**DATA PROVIDED:**
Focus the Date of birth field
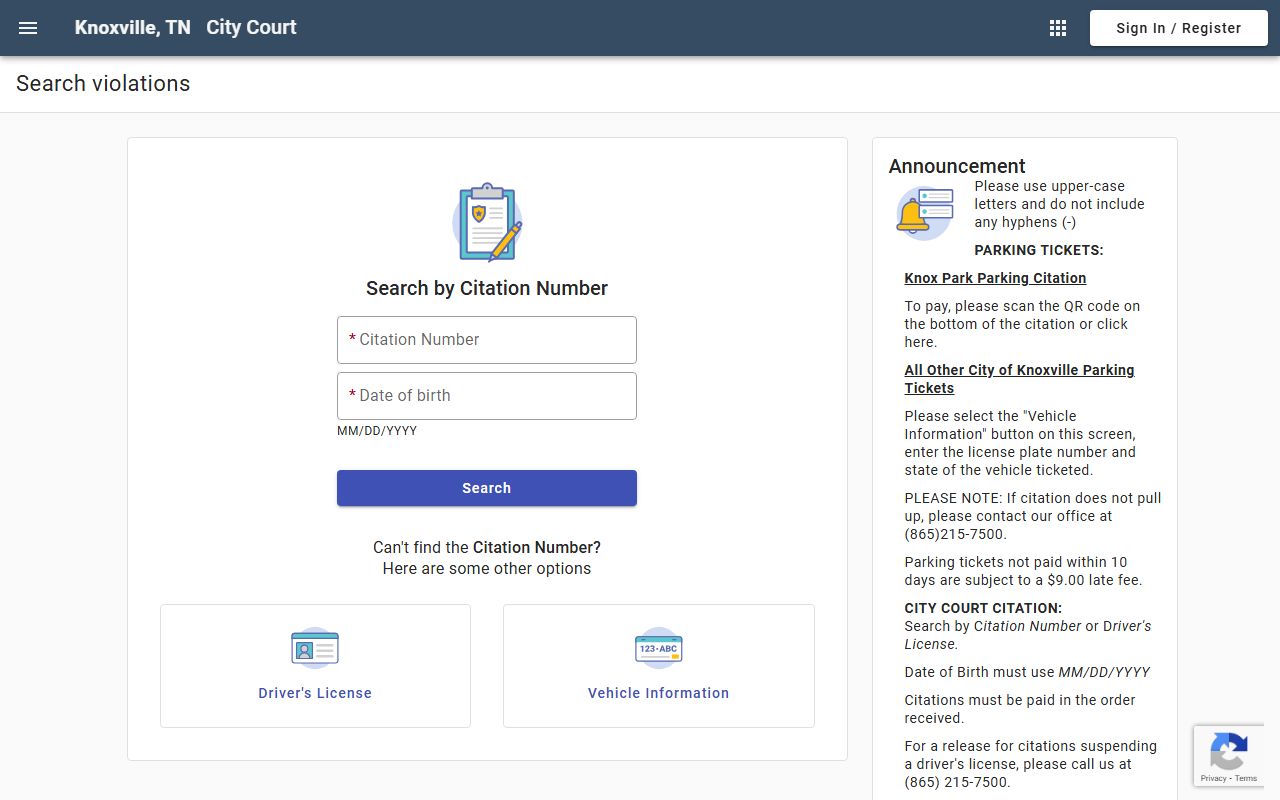This screenshot has height=800, width=1280. [x=487, y=396]
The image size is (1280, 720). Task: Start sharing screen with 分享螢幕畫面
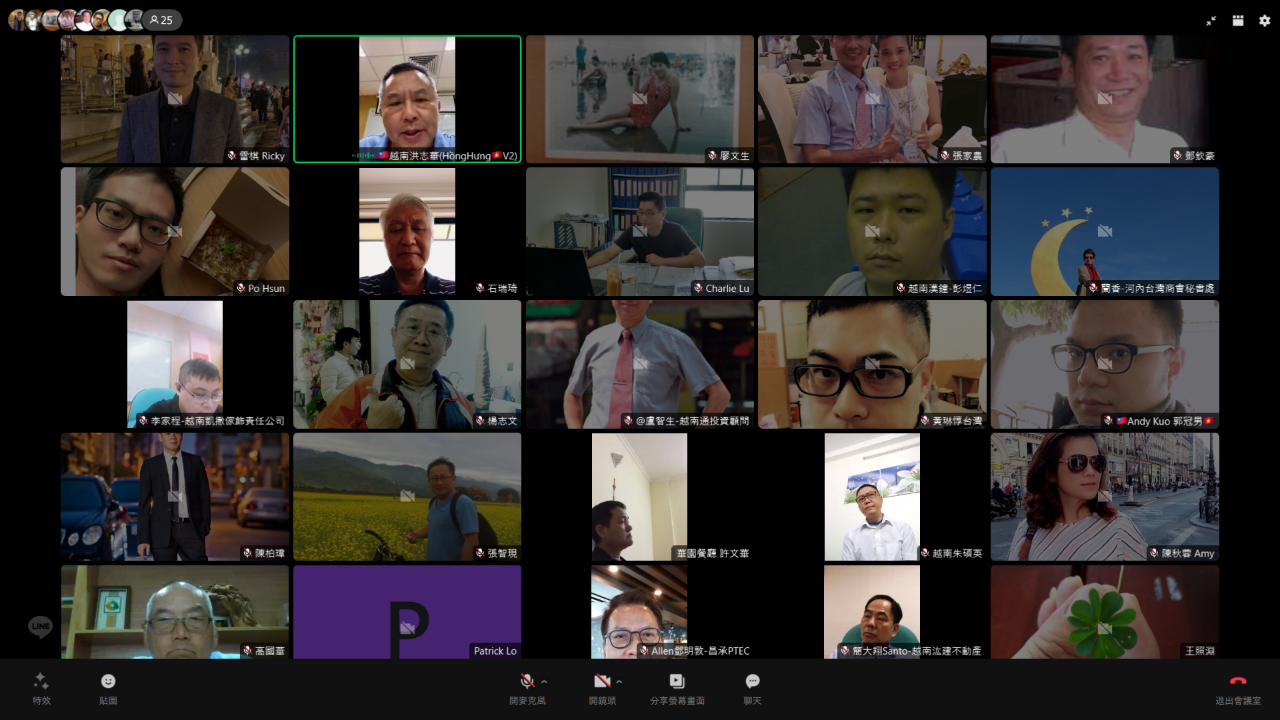pos(677,688)
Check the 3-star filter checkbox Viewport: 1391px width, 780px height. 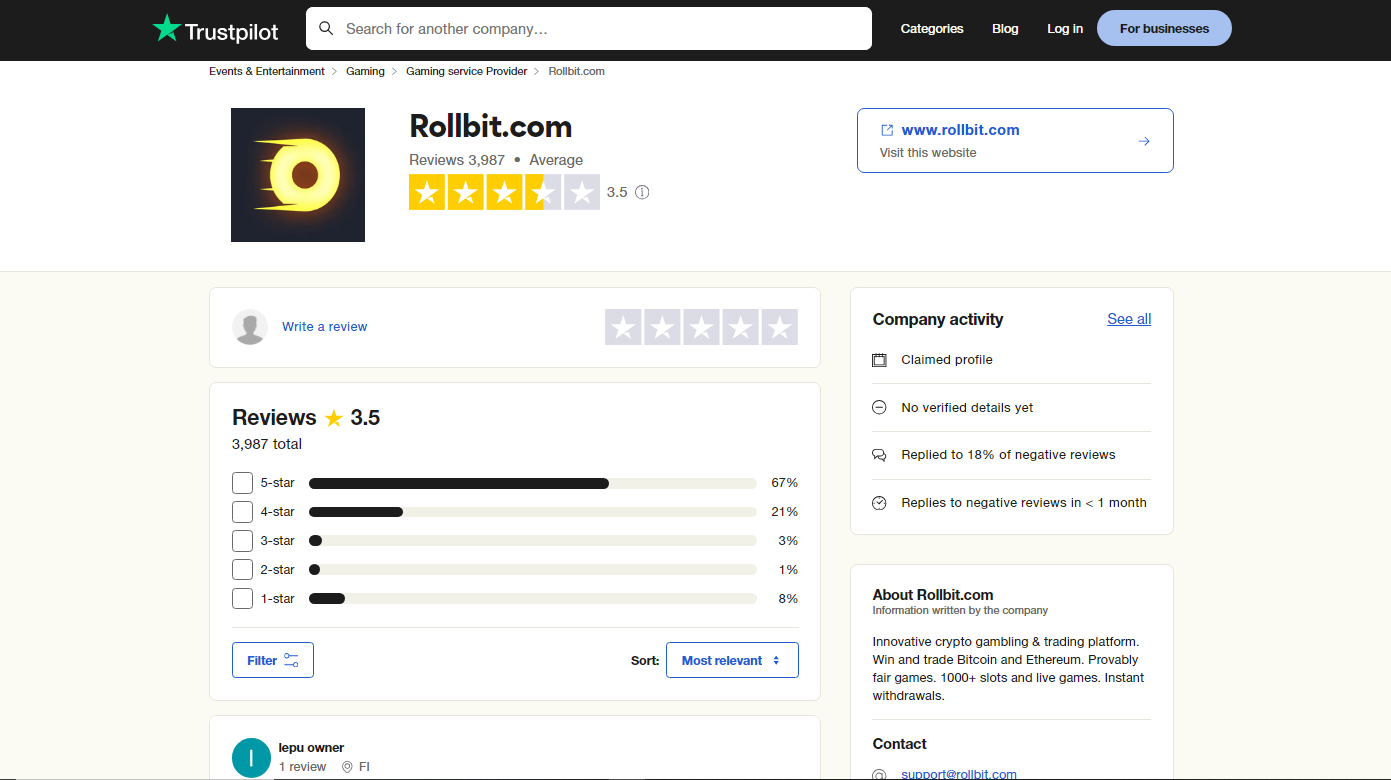coord(242,541)
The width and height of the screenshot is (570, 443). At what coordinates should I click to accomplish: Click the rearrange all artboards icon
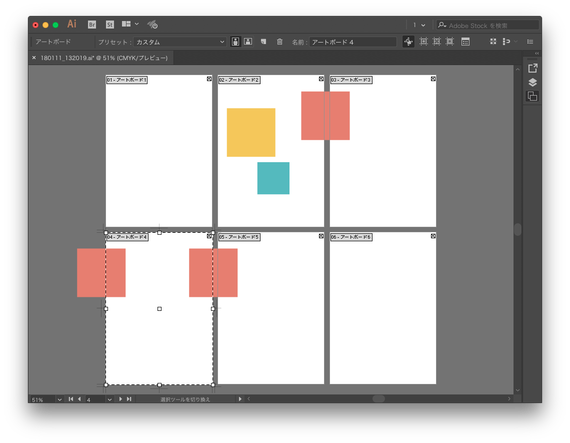tap(493, 41)
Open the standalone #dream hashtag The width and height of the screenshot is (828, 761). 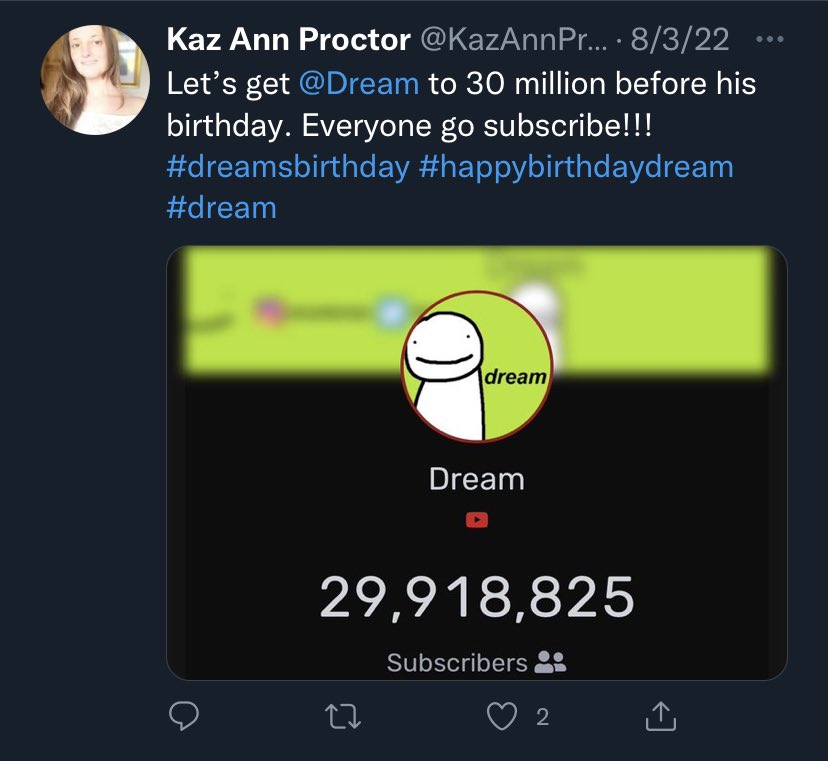tap(221, 208)
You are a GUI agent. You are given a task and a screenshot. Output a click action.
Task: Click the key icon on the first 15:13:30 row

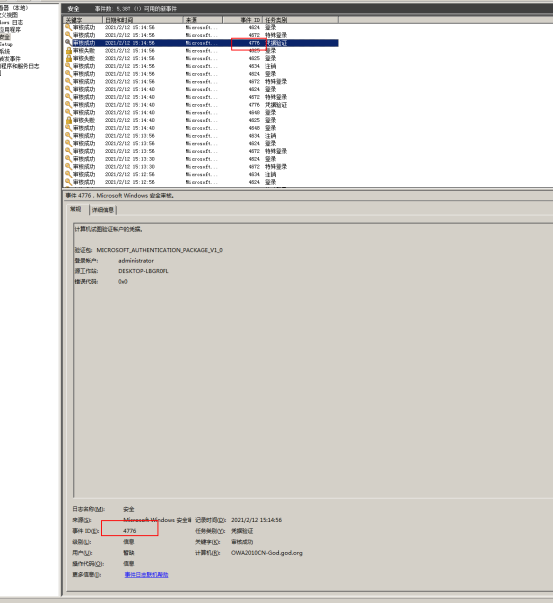click(68, 159)
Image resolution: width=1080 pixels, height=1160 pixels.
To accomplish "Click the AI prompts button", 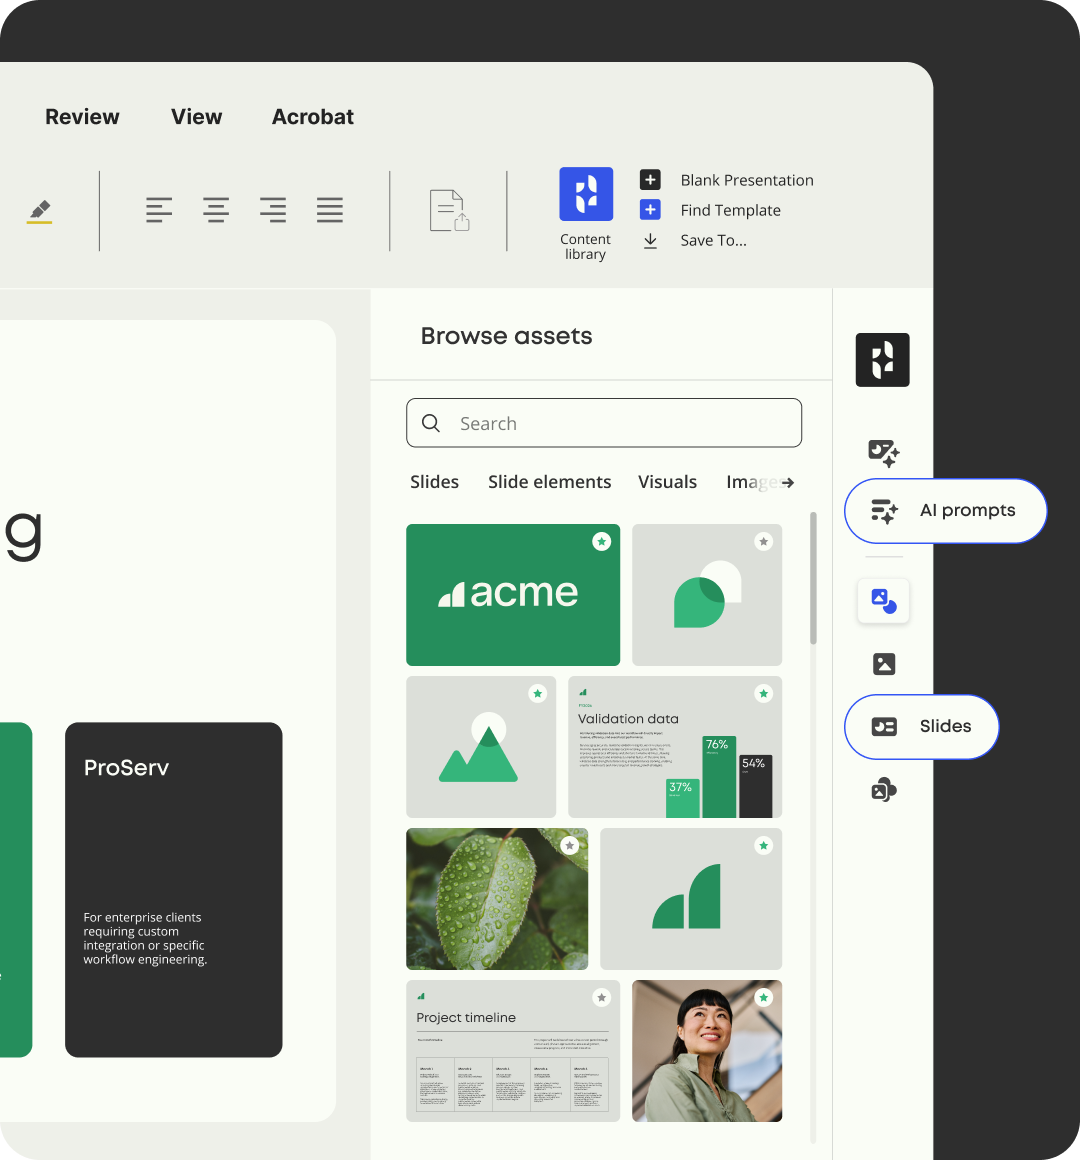I will click(x=945, y=511).
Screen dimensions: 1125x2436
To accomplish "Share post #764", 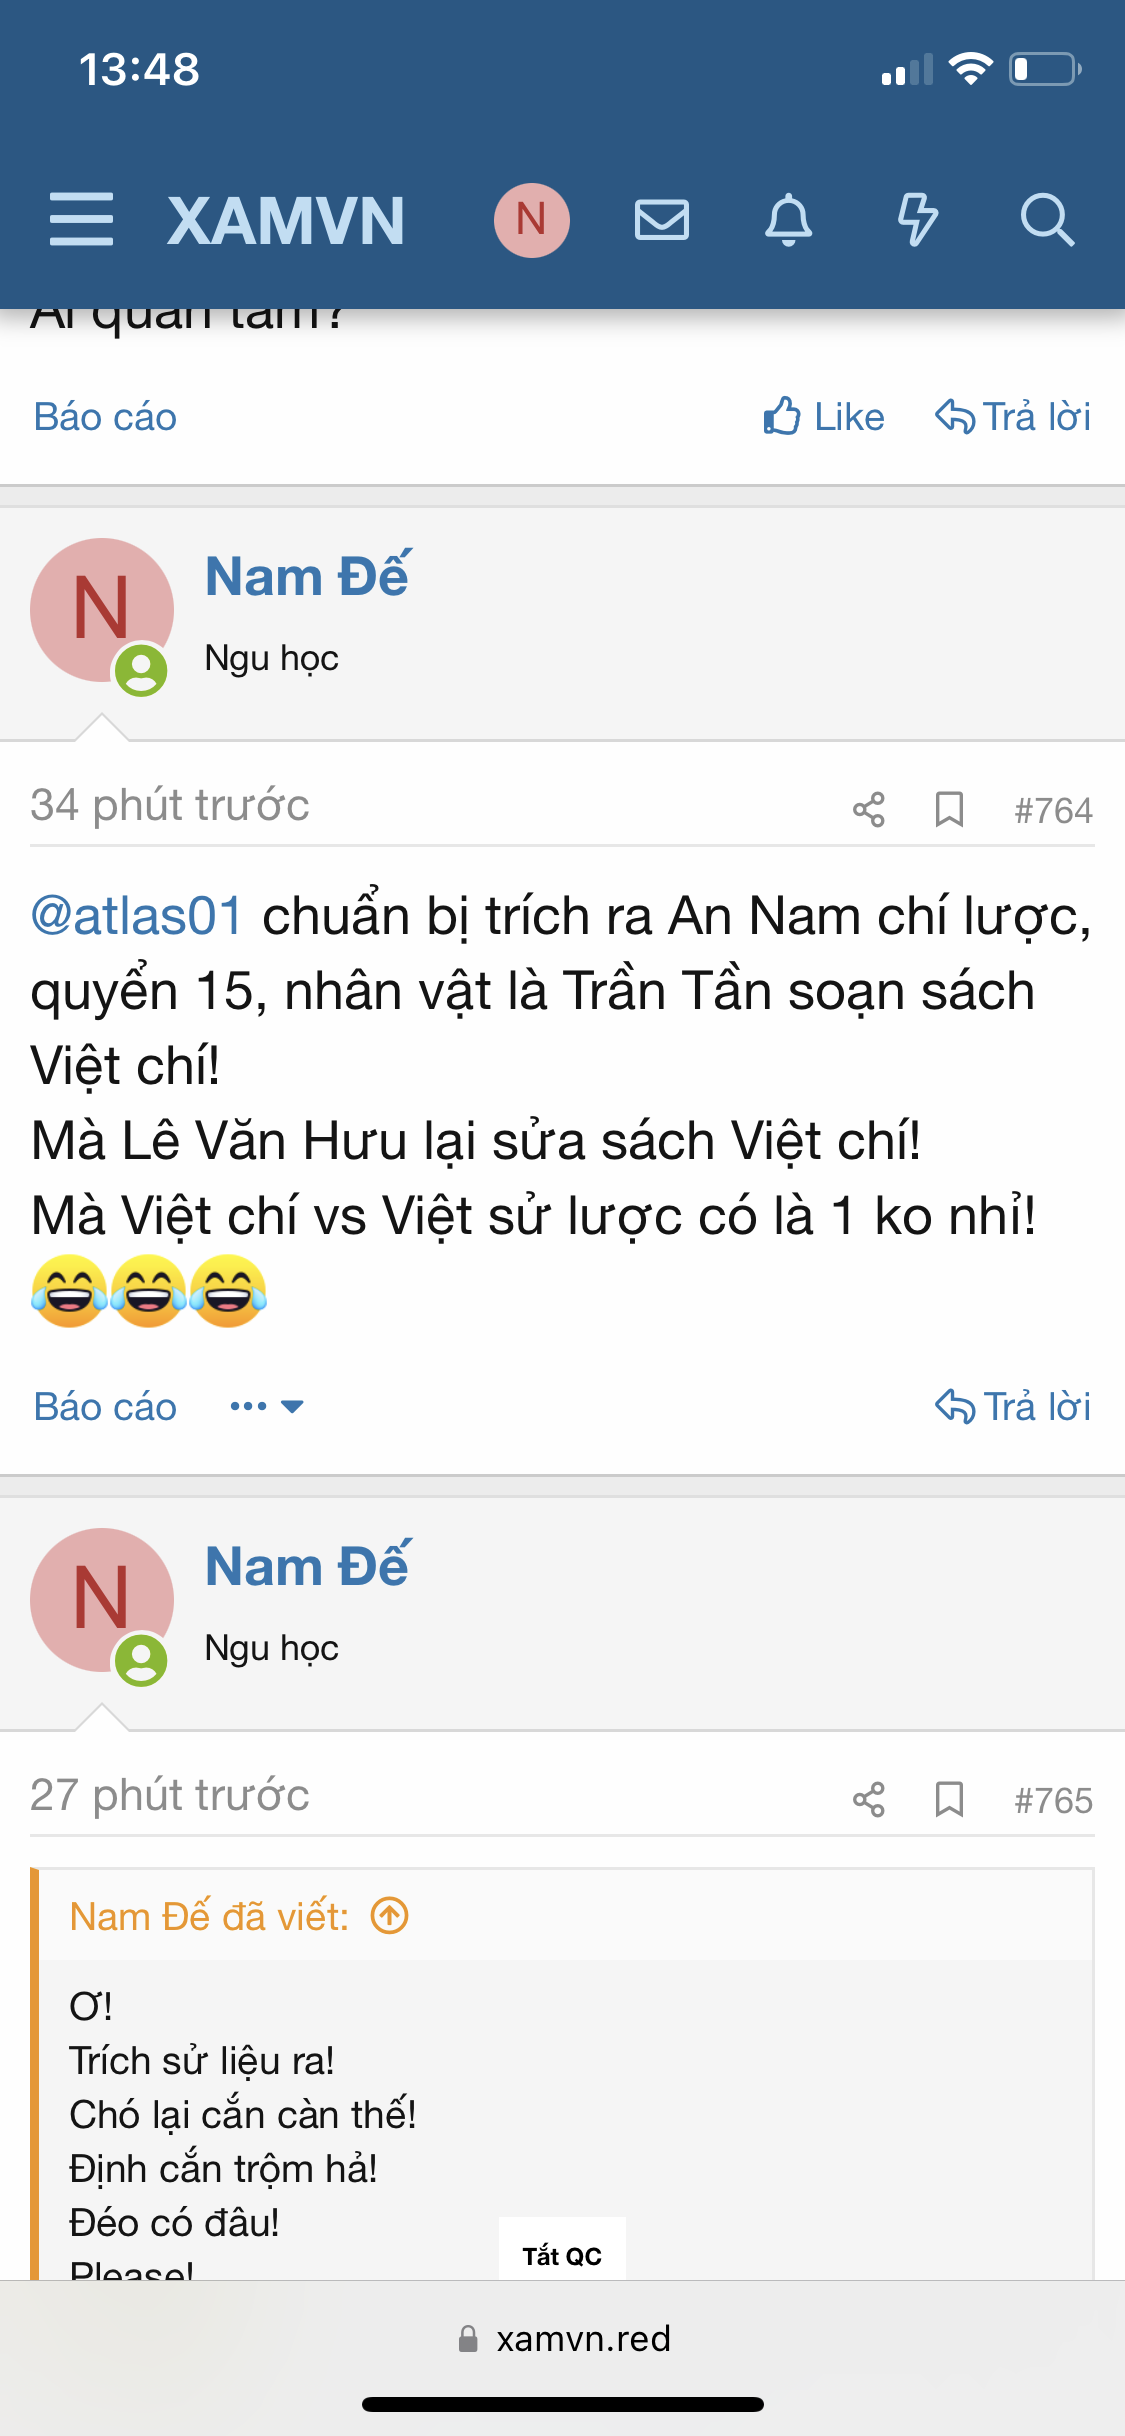I will (869, 809).
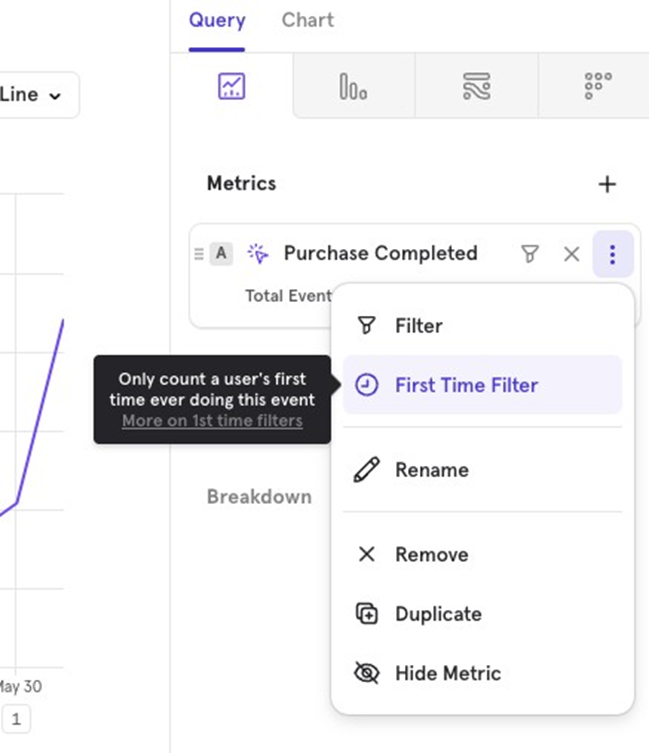Open the More on 1st time filters link

(x=212, y=421)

**INSTRUCTIONS TO FOLLOW:**
Extract each line above that contains the word "icon", and copy those lines in full. Case counts, so a line counts only if the capitalization matches.

**FINAL RESULT:**
The width and height of the screenshot is (570, 443). At what coordinates should I click to accomplish: Click the rearrange all artboards icon
Task: Click the key icon on the first 15:13:30 row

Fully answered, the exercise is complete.